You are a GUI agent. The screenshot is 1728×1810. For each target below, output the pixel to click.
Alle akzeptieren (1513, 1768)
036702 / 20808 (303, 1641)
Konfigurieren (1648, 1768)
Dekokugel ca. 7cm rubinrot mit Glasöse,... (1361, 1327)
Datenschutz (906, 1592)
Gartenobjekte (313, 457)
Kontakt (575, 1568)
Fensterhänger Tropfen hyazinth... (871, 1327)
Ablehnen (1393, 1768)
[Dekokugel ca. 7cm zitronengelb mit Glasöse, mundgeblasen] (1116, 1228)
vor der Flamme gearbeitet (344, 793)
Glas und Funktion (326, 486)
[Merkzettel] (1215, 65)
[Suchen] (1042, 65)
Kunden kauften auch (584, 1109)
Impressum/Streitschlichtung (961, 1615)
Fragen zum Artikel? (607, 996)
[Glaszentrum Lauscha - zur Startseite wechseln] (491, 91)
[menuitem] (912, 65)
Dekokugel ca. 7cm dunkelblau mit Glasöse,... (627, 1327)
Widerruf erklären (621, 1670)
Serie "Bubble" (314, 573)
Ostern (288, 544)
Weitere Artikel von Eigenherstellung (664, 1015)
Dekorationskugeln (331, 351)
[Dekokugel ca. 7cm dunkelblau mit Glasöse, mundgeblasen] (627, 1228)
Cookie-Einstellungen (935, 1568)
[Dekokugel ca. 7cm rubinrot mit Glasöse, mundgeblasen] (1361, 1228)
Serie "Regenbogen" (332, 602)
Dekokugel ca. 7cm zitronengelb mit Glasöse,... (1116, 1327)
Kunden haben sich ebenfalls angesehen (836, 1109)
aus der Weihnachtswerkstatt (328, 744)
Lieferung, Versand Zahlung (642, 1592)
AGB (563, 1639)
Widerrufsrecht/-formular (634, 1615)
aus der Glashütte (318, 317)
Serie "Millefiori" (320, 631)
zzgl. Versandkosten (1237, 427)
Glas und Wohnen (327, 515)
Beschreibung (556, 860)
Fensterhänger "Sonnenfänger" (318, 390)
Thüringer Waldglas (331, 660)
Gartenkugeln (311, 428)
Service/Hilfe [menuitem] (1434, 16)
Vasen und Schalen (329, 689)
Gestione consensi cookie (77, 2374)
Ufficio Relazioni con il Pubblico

· · · ·

What to work on: All lines that include the word "Serie" must be copied from the material above.

Exercise response:
Serie "Bubble" (314, 573)
Serie "Regenbogen" (332, 602)
Serie "Millefiori" (320, 631)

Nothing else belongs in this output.